I'm analyzing the content of some documents in order to find potential correlations between them. Breaking each document into individual words, stemming those words, and throwing out the stopwords gave me some 18,000 unique words from a 600-document corpus, with over 40% of words appearing only once in the corpus and almost 80% of the words appearing fewer than ten times.
I knew my existing list of stop words was insufficient, but I really don't want to pick out the top 1000 or 2000 useful words from a list of 18,000, especially because this is a test corpus of perhaps 7% of the actual corpus.
Now I start to wonder if some of the lexical analysis modules would be useful in picking out only the nouns (unstemmed) and verbs (stemmed) from a document, rather than taking all of the words of a document as significant. The correlation algorithm appears sound, but if I can throw out lots of irrelevant data, I can improve the performance and utility of the application.
Any thoughts?
What sort of correlations are you looking for? I was focusing on detecting plagiarism at one point and found that breaking things down by sentence was more useful. As I don't know what you're trying to do, I've no idea if that link will prove useful.
Re:Breaking it down by word?
chromatic on 2005-09-02T23:39:12
Detecting plagiarism is much more specific than this problem. I want to be able to analyze a document and suggest a handful of other documents that, from their intertextual context at least, appear to discuss similar things. For example, a tutorial about creating homemade pizza dough is probably not very similar to a journal entry about linguistic analysis, but probably is similar to an article discussing different types of pizza ovens.
I'm trying to answer the question "Do the relevant topics of these documents overlap?", not necessarily "Do these documents share a common ancestry?"
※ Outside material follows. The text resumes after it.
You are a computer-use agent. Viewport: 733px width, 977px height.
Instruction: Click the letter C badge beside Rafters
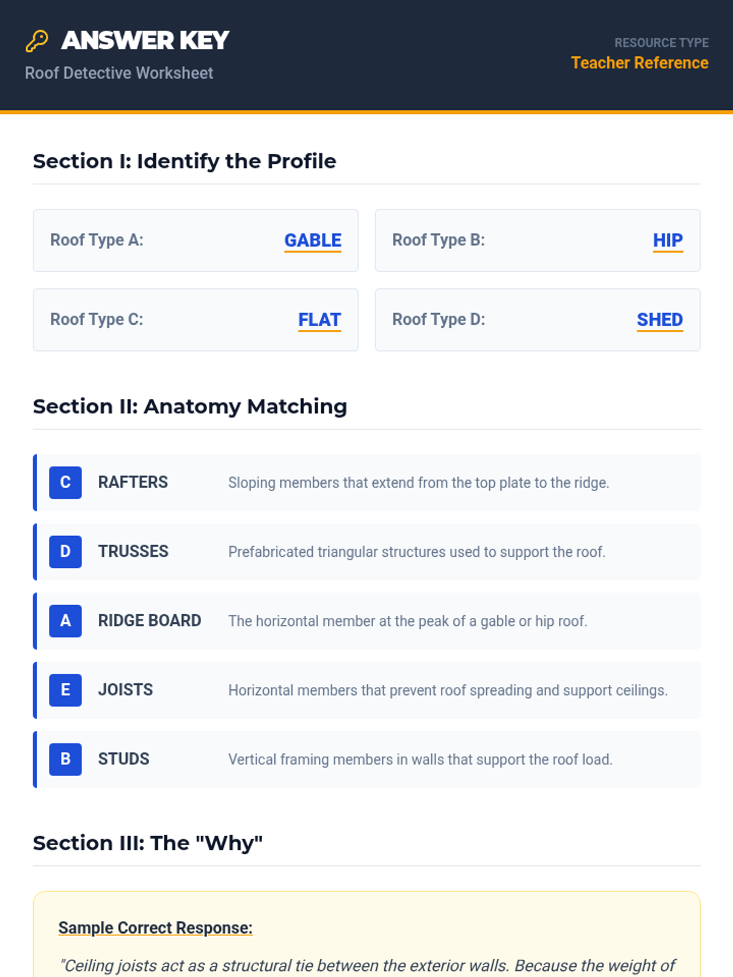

Re:Breaking it down by word?
Ovid on 2005-09-03T00:04:22
I see. That makes sense. Perhaps a heuristic approach is best as there are few algorithms likely to realize that "July heat wave" and "dog days of summer" might be related, though when the text is long enough idiomatic expressions are likely to come out in the wash.
My initial thought would be to try to score words in documents. Take the words that appear the most frequently and somehow correlate their frequency in the document by their infrequency in the language. Thus, the least common words which appear the the most often would generate a higher score. You could do a first-pass straight comparison or try to go further with synonyms (or even antonyms). You could havee even more fun by trying to account for misspellings
:) Re:Breaking it down by word?
tinman on 2005-09-03T16:27:16
From WordNet::Similarity.. there is an algorithm in there by Lesk (from a paper in 1986 which Citeseer and Scholar don't seem to find a reference for); which uses something they call gloss overlap.
What Lesk basically does is what Ovid suggests, except the calculation is performed for Wordnet glossary definitions and not for entire documents.
Re:Breaking it down by word?
saorge on 2005-09-13T16:20:58
Your initial thought is called Zipf's law in information retrieval.Re:Breaking it down by word?
ziggy on 2005-09-04T02:23:43
So, something similar to Amazon's "statistically improbable phrases"?
Re:LSI
sky on 2005-09-03T08:40:31
Search::ContextGraph
You could use Ted Pedersen's Wordnet::Similarity modules. This attaches a numerical value to any two words and can help you identify which words are related, and how closely. I prefer jcn (the Jiang Conrath method) myself, but there are 10 different techniques on offer.
Also, would it not make sense to use a POS (Part of Speech) tagger before you break down stop words and so on ? I can't recommend a Perl based POS tagger offhand, since most of my work in this area is done in Java... but I'm pretty sure they must exist. Do a POS tag (to find out noun, verb, adjective contexts for individual sentences), then do what you're doing now. This way, you would get both the word + the part of speech tag. For example, like has at least seven different contexts in which it may be used... which range from verb to adjective. fling could be either a noun or a verb.. and so on. Might give you a bit more granularity to work with..
Re:Many solutions
saorge on 2005-09-13T16:38:40
Sorry for the poor layout of my comment, I've forgot to select Plain Old Text or to preview my comment.